*REQUIREMENT*
Please write out, exactly as given, every line of the entries below up to and including the line with "Screen dimensions: 1389x868".

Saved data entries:

────────────────────────────────────────

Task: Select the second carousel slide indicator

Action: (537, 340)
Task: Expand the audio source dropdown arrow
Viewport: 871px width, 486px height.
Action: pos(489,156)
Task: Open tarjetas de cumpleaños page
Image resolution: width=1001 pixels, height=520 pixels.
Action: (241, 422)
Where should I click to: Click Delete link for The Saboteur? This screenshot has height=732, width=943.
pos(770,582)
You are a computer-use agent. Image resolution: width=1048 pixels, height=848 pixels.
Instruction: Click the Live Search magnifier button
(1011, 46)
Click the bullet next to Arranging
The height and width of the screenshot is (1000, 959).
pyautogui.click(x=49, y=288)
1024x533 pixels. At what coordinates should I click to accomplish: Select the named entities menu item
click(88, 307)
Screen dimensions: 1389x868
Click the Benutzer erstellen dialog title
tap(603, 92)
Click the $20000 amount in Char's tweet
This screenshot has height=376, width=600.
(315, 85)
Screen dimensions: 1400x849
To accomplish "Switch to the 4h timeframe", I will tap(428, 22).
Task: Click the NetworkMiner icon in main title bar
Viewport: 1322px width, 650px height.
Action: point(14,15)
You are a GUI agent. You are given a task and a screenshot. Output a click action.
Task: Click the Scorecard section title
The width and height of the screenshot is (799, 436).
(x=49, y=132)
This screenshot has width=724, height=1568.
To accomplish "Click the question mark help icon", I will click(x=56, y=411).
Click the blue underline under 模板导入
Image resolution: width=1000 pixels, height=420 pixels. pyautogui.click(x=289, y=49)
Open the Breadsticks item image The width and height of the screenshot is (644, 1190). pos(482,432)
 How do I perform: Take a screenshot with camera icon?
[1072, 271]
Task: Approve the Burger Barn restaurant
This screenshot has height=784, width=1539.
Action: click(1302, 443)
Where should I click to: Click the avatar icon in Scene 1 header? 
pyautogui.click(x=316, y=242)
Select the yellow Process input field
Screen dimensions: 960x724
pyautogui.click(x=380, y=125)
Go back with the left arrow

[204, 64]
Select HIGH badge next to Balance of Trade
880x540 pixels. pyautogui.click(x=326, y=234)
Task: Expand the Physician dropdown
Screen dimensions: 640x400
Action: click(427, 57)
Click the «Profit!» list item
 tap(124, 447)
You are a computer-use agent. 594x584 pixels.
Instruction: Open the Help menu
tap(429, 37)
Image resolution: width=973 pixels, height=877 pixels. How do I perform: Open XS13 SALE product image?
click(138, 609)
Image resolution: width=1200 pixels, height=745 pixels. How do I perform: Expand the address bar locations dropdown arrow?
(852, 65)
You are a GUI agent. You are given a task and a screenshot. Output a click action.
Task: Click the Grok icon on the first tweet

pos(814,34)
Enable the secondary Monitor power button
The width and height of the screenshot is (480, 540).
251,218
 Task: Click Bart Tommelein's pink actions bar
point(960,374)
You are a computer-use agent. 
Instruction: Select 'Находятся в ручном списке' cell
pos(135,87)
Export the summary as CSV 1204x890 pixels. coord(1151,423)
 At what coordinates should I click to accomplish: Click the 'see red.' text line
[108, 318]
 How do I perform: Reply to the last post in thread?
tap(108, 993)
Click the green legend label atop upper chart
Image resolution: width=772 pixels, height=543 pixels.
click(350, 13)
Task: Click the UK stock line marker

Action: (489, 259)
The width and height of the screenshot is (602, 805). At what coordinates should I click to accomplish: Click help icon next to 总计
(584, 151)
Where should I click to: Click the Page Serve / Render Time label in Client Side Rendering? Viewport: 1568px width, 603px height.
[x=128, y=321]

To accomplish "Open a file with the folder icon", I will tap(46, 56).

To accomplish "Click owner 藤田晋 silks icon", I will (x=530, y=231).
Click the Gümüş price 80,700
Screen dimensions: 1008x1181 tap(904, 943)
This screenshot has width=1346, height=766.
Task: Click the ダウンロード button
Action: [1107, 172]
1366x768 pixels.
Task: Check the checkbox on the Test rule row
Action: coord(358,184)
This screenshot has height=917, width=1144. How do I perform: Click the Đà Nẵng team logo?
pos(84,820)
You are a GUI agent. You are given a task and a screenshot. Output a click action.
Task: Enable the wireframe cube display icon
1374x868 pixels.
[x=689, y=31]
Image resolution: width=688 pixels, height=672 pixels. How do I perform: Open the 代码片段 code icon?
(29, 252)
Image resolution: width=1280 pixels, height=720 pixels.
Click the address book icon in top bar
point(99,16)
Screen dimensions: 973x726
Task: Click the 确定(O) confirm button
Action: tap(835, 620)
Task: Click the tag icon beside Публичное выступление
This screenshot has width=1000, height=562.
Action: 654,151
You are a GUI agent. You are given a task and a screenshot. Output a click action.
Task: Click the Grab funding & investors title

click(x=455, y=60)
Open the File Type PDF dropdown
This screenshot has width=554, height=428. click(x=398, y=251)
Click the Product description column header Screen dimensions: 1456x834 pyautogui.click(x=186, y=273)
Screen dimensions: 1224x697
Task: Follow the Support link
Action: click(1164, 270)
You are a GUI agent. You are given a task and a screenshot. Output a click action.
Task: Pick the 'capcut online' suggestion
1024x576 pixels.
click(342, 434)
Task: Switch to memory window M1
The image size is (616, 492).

────────────────────────────────────────

*EXERCISE SOLUTION*
Task: Select the second carousel slide indicator

Action: (537, 340)
Task: Expand the audio source dropdown arrow
Viewport: 871px width, 486px height.
Action: pos(489,156)
Task: Open tarjetas de cumpleaños page
Image resolution: width=1001 pixels, height=520 pixels.
Action: (241, 422)
Where should I click to: Click Delete link for The Saboteur? This screenshot has height=732, width=943.
pos(770,582)
You are a computer-use agent. Image resolution: width=1048 pixels, height=848 pixels.
Instruction: Click the Live Search magnifier button
(1011, 46)
Click the bullet next to Arranging
The height and width of the screenshot is (1000, 959).
pyautogui.click(x=49, y=288)
1024x533 pixels. At what coordinates should I click to accomplish: Select the named entities menu item
click(88, 307)
Screen dimensions: 1389x868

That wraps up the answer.